▶ [EXCERPTED TEXT]:
.....

NASA's Spitzer Sees the Light of Alien 'Super Earth'

PASADENA, Calif. – NASA's Spitzer Space Telescope has detected light emanating from a "super-Earth" planet beyond our solar system for the first time. While the planet is not habitable, the detection is a historic step toward the eventual search for signs of life on other planets.
"Spitzer has amazed us yet again," said Bill Danchi, Spitzer program scientist at NASA Headquarters in Washington. "The spacecraft is pioneering the study of atmospheres of distant planets and paving the way for NASA's upcoming James Webb Space Telescope to apply a similar technique on potentially habitable planets."
The planet, called 55 Cancri e, falls into a class of planets termed super Earths, which are more massive than our home world but lighter than giant planets like Neptune. The planet is about twice as big and eight times as massive as Earth. It orbits a bright star, called 55 Cancri, in a mere 18 hours.
Previously, Spitzer and other telescopes were able to study the planet by analyzing how the light from 55 Cancri changed as the planet passed in front of the star. In the new study, Spitzer measured how much infrared light comes from the planet itself. The results reveal the planet is likely dark in appearance, and its sun-facing side is more than 2,000 Kelvin (3,140 degrees Fahrenheit), hot enough to melt metal.
The new information is consistent with a prior theory that 55 Cancri e is a water world: a rocky core surrounded by a layer of water in a "supercritical" state where it is both liquid and gas, and topped by a blanket of steam. "It could be very similar to Neptune, if you pulled Neptune in toward our sun and watched its atmosphere boil away," said Michaël Gillon of Université de Liège in Belgium, principal investigator of the research, which appears in the Astrophysical Journal. The lead author is Brice-Olivier Demory of the Massachusetts Institute of Technology in Cambridge.
The 55 Cancri system is relatively close to Earth, at 41 light-years away. It has five planets, with 55 Cancri e the closest to the star and tidally locked, so one side always faces the star. Spitzer discovered the sun-facing side is extremely hot, indicating the planet probably does not have a substantial atmosphere to carry the sun's heat to the unlit side.
NASA's James Webb Space Telescope, scheduled to launch in 2018, likely will be able to learn even more about the planet's composition. The telescope might be able to use a similar infrared method to Spitzer to search other potentially habitable planets for signs of molecules possibly related to life.

.....

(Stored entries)

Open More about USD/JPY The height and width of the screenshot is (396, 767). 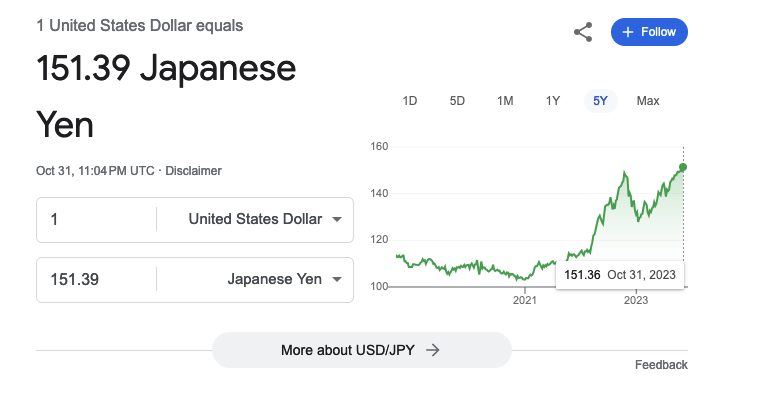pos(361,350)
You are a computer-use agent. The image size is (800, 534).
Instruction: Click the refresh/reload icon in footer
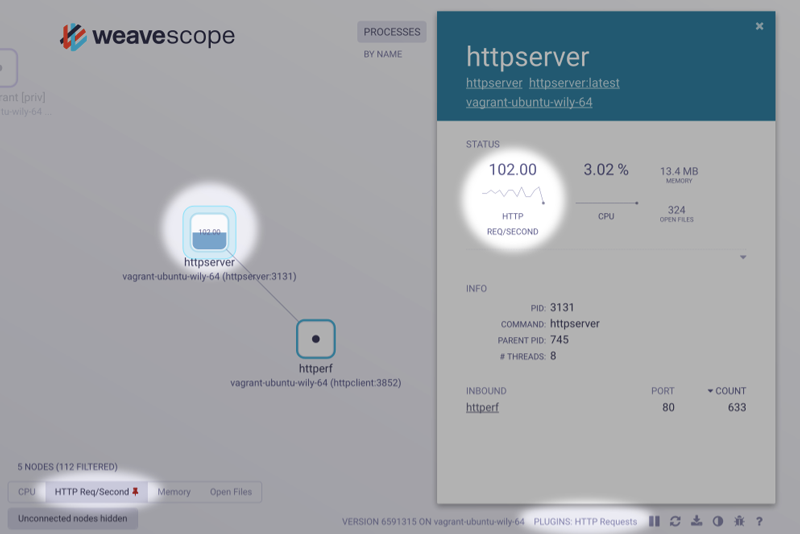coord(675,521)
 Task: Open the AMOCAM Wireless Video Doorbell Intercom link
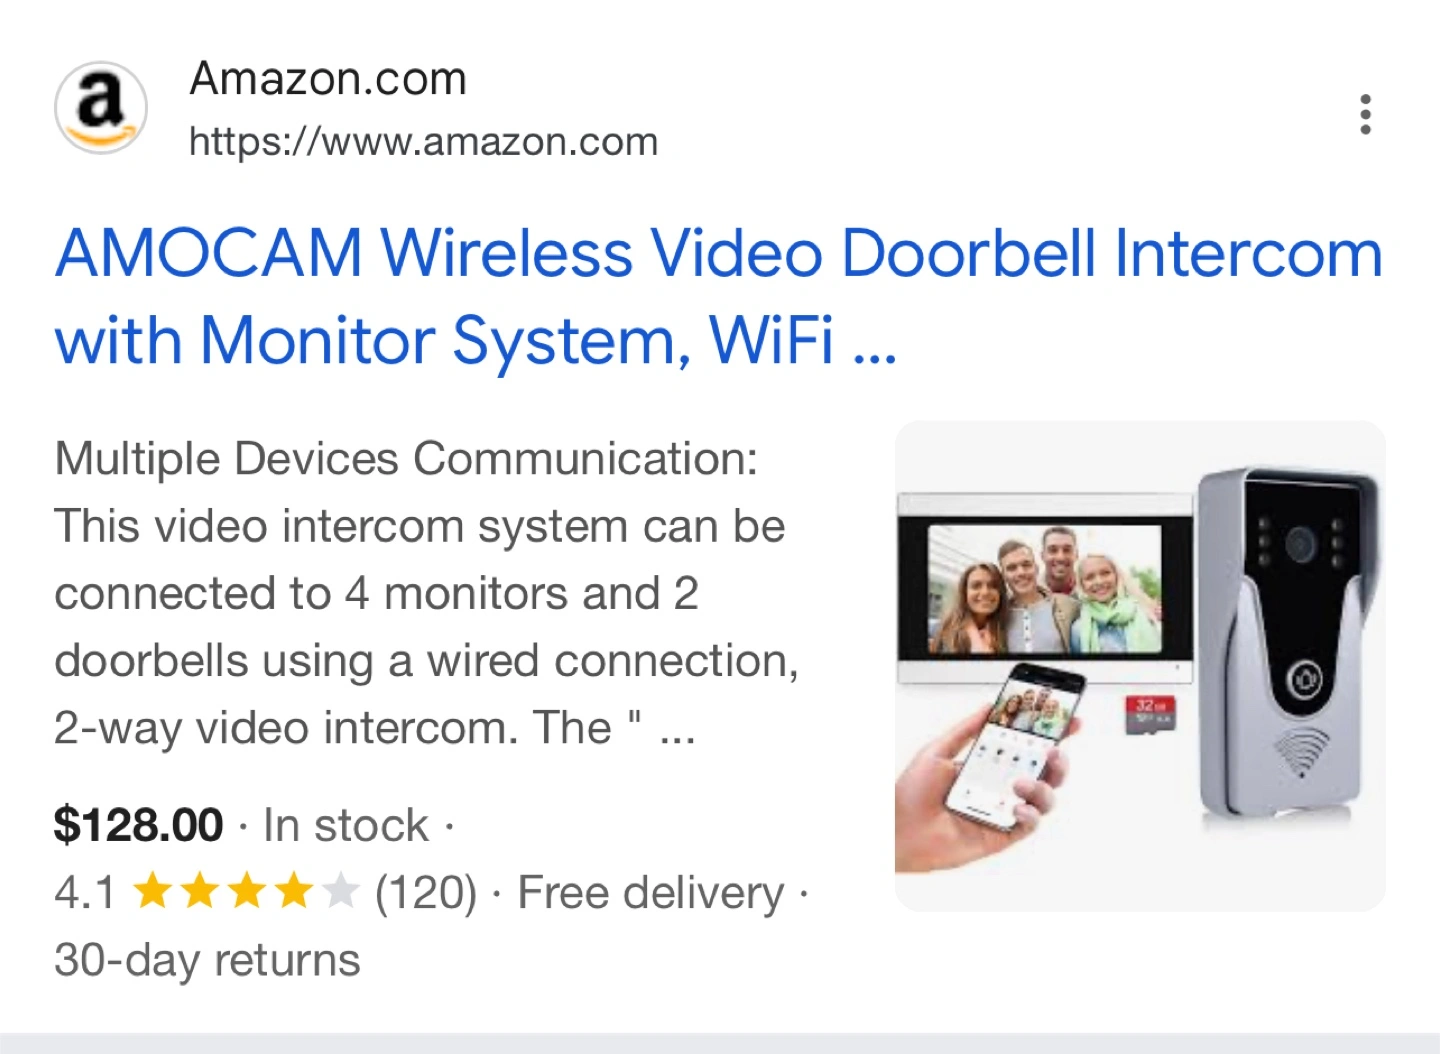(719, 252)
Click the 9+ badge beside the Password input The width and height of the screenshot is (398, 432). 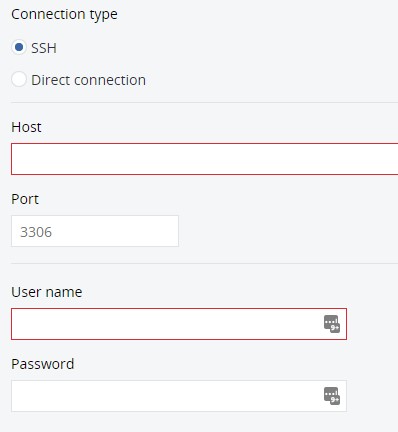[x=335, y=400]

.....

▶ [TASK]: According to the Spitzer article, how long does 55 Cancri e take to orbit its star?

▶ [TASK OUTPUT]: About 18 hours.